+++ TEKS YANG DIBERIKAN

Maya

Maya
Who am I.?

Senin, 04 Mei 2015

Film Mengkontruksi Haluan Pemikiran masyarakat
First Love (A Little Thing Called Love) atau  lebih di kenal dengan Crazy Little Thing Called Love merupakan film yang di tulis sekaligus sutradarai oleh Puttipong Pormsaka Na-Sakonnakorn Wasin Pokpong. Film yang berasal dari negeri Gajah Putih (Thailand) ini di gawangi oleh  Somsak Tejcharattanaprasert Panya Nirankol sebagai produser. Dalam film ini, di bintangi oleh Mario Maurer sebagai Khun Nam dan Pimchanok Luevisadpaibul sebagai Khun Shone.
Dalam film ini, di gambarkan bahwa Nam adalah sosok remaja perempuan yang tidak di inginkan oleh para remaja, yang mana Nam ini tidak pintar, penampilannya juga tidak menarik sama sekali. Kaum minoritas agaknya menjadi bagian dari hidup Nam, yang mana bila di lihat dari fisiknya Nam ini adalah seorang yang berkacamata kuno, memiliki kulit gelap serta rambut yang tidak terawat, di tambah lagi Nam memakai kawat gigi yang justru bukannya memperbaiki nilai dirinya justru malah membuatnya tersingkirkan.
Sedangkan Shone adalah seorang laki-laki yang menjadi dambaan semua wanita. Shone merupakan kakak kelas Nam yang mempunyai wajah tampan, sangat populer dan sangat di kenal oleh semua. Di sini di ceritakan bahwa Nam (seorang yang tidak menarik sama sekali) jatuh cinta kepada Shone (dambaan semua wanita).
Nam berusaha keras untuk mendekati Shone, mulai dari mengikuti ekstrakulikuler, menjadi seorang mayoret dadakan yang bukan menjadi keahliaan Nam (atas paksaan ibu Iin, guru favorit Nam) sampai berusaha keras agar bisa menjadi ranking satu di kelas. Dalam upayanya mendapatkan seorang Shone, teman-teman Nam membantu Nam agar bisa menjadi cantik namun yang ada malah penampilan Nam menjadi sangat kacau.
Suatu saat Nam terpilih menjadi pemeran utama dalam drama putri salju, dalam drama tersebut Nam di rias oleh kakak kelasnya. Dari situ, Nam berubah menjadi sosok yang sangat cantik, dan mulai banyak yang tertarik dengan perubahan Nam (terutama kaum dam). Dengan adanya perubahan pada diri Nam (menjadi sosok yang menarik) Nam terpilih menjadi Mayor drum band, dan karena kecantikan Nam tersebut teman Shone bernama Top  juga menyukai Nam.

++++++
+++ BAHAN SUMBER

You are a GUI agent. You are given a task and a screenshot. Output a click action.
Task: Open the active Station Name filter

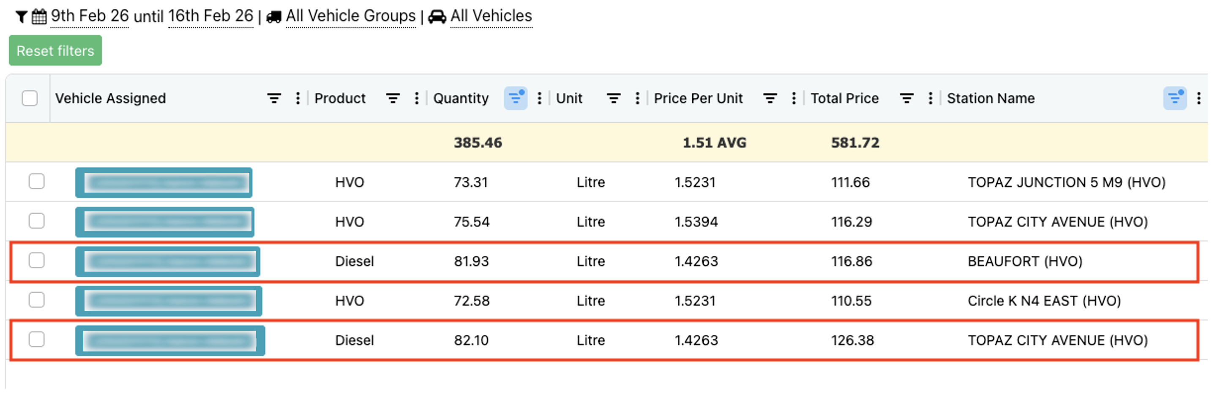(x=1175, y=98)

++++++

#### TUGAS WAJIB
Tuliskan ulang persis bagian dari ulasan film First Love, mulai dari kata-kata yang memuat "Senin, 04 Mei" dan berhenti setelah "sebagai Khun Shone.". Baris-baris di atas tidak diperlukan.

#### JAWABAN
Senin, 04 Mei 2015

Film Mengkontruksi Haluan Pemikiran masyarakat
First Love (A Little Thing Called Love) atau  lebih di kenal dengan Crazy Little Thing Called Love merupakan film yang di tulis sekaligus sutradarai oleh Puttipong Pormsaka Na-Sakonnakorn Wasin Pokpong. Film yang berasal dari negeri Gajah Putih (Thailand) ini di gawangi oleh  Somsak Tejcharattanaprasert Panya Nirankol sebagai produser. Dalam film ini, di bintangi oleh Mario Maurer sebagai Khun Nam dan Pimchanok Luevisadpaibul sebagai Khun Shone.